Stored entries
━━━━

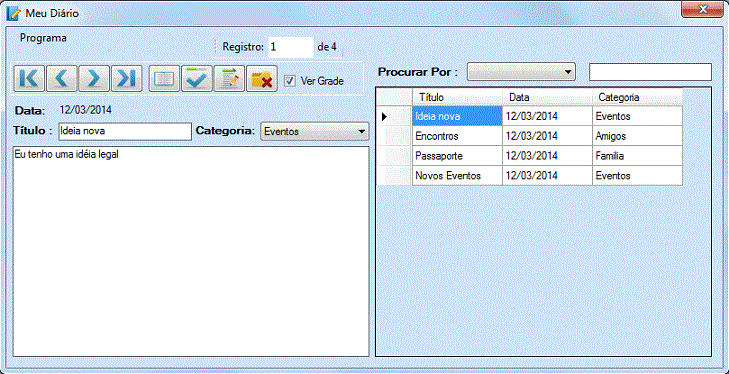
Task: Click the Registro number field
Action: click(x=291, y=47)
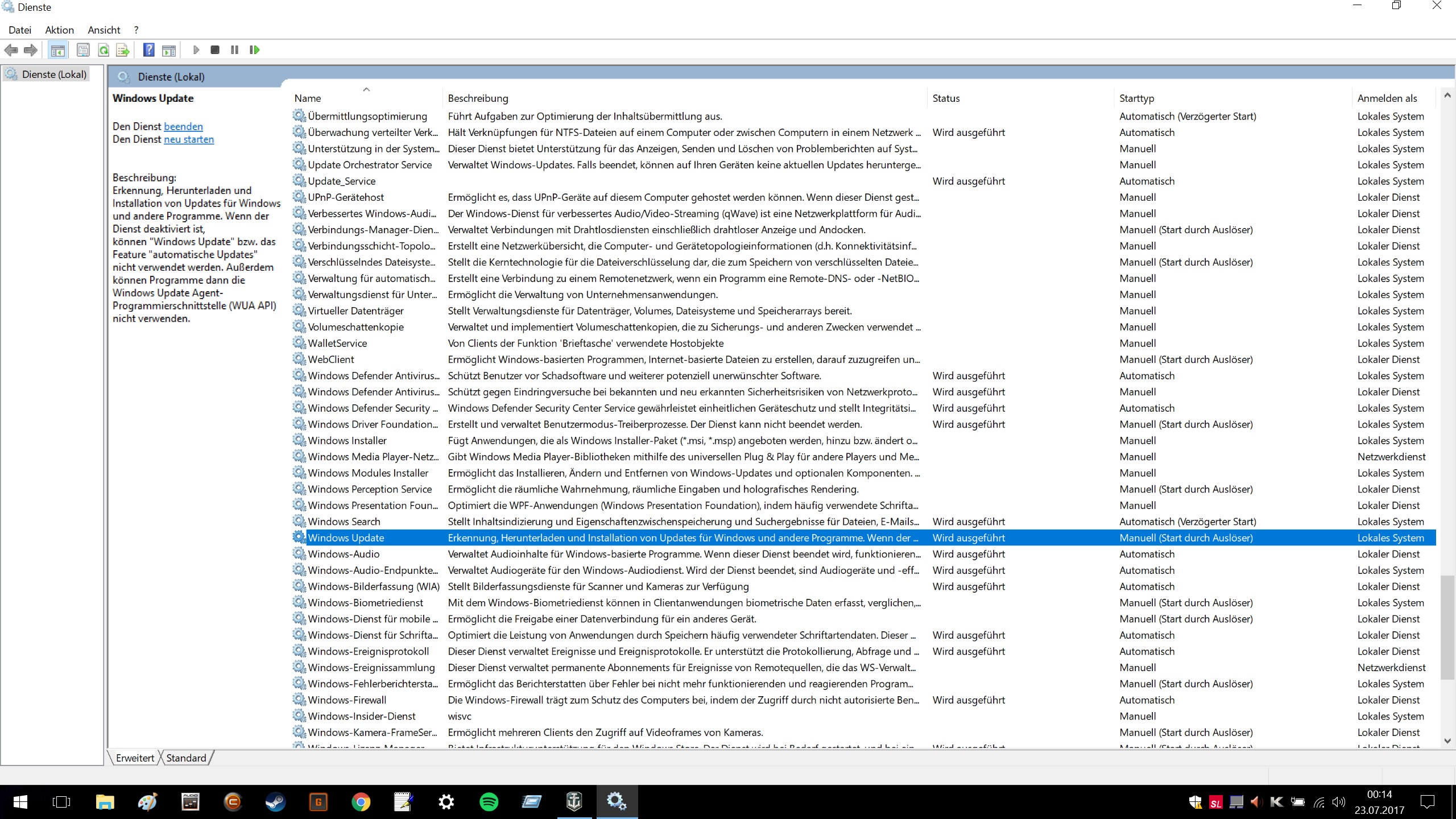Click the 'neu starten' link
The image size is (1456, 819).
point(189,139)
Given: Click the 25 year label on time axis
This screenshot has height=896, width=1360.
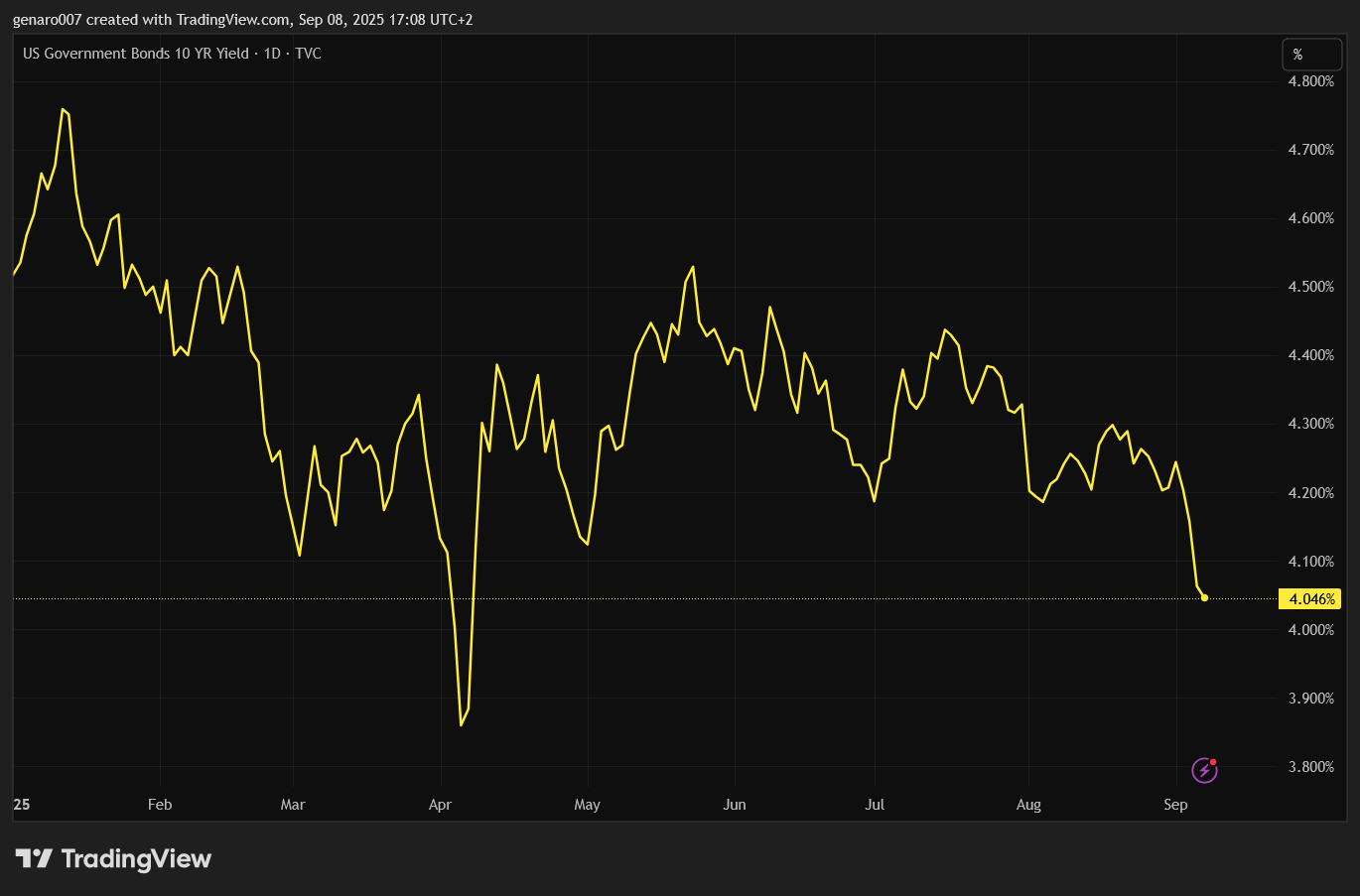Looking at the screenshot, I should click(x=22, y=805).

━━━━

Written request
Turn every line of the listing above into a numbered list, leaving out blank lines. Leave the pictures out of your answer.

Answer to this task
1. Task: Click the Registro number field
2. Action: click(x=291, y=47)
3. Click the 'neu starten' link
4. The image size is (1456, 819).
5. point(189,139)
6. Given: Click the 25 year label on time axis
7. This screenshot has height=896, width=1360.
8. Looking at the screenshot, I should click(x=22, y=805).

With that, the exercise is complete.